In todays’ world that the change can be seen as one of the basic determinants, it is declared by some approaches that organizations are to be required to harmonize their structural elements and strategies with the environmental changes in order to survive. Among the adaptive efforts of organizations to environmental changes, making innovations can be considered as one of the most important activities. Besides, it is also underlined that the organizations, which can manage to present some new products and services, can be evaluated as more advantageous than others. In the classification about making innovation that has been made by Miles and Snow (2003), there are 4 different types of strategy and these are prospector, analyser, defender and reactor. This typology is constituted regarding some organizational structural elements and tactical operations of organizations concerning making innovations.
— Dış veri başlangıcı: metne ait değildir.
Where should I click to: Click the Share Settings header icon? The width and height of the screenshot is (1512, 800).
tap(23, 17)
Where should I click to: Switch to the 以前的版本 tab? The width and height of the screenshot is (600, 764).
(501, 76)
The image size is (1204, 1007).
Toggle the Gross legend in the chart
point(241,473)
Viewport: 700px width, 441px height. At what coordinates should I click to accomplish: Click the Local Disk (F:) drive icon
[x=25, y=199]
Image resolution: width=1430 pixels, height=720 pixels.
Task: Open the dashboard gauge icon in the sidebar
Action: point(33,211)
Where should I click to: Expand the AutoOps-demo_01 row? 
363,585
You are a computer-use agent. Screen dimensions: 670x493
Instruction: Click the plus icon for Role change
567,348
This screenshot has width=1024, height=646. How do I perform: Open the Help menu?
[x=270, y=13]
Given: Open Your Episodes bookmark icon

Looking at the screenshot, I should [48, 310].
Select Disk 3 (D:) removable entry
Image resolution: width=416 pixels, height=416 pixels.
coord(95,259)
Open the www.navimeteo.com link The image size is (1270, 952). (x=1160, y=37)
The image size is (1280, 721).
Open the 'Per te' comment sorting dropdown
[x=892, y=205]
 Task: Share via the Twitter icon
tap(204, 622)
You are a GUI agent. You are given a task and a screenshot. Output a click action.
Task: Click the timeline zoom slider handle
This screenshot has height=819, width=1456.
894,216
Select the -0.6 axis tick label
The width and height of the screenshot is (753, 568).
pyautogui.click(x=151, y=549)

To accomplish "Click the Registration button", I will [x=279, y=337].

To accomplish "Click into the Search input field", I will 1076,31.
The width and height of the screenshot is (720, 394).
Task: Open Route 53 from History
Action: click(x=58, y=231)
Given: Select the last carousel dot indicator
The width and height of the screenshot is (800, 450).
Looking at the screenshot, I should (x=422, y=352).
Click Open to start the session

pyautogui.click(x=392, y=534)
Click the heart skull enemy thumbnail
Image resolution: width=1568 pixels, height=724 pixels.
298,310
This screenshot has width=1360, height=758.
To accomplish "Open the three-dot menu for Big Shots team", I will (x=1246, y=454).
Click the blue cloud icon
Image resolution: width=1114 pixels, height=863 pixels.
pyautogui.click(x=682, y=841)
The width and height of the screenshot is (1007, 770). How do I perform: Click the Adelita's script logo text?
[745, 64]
In that sense, the assumption of specific environmental conditions forecast specific organizational structural characteristics is the starting point of this paper. In that context, the main purpose of this paper is to reveal the influence of environmental changes upon the interaction between organizational innovation strategies and organizational structures and to suggest some theoretical assumptions. In the scope of these assumptions, the organizations, which are operating in the rapid chancing and highly uncertain environments, making innovations can play a vital role concerning organizational survival. Besides, the organizations, which can successfully manage to survive, can considered under the classification of ‘Analyser’, that are to focus upon producing new things in order to maintain their competitive features and to provide it they require highly complex coordinating mechanisms. Moreover, these analyser organizations are assumed to have low centralization, low formalization and high specialization. The assumptions that are presented in the paper are foreseen to shed a light in the future empirical studies.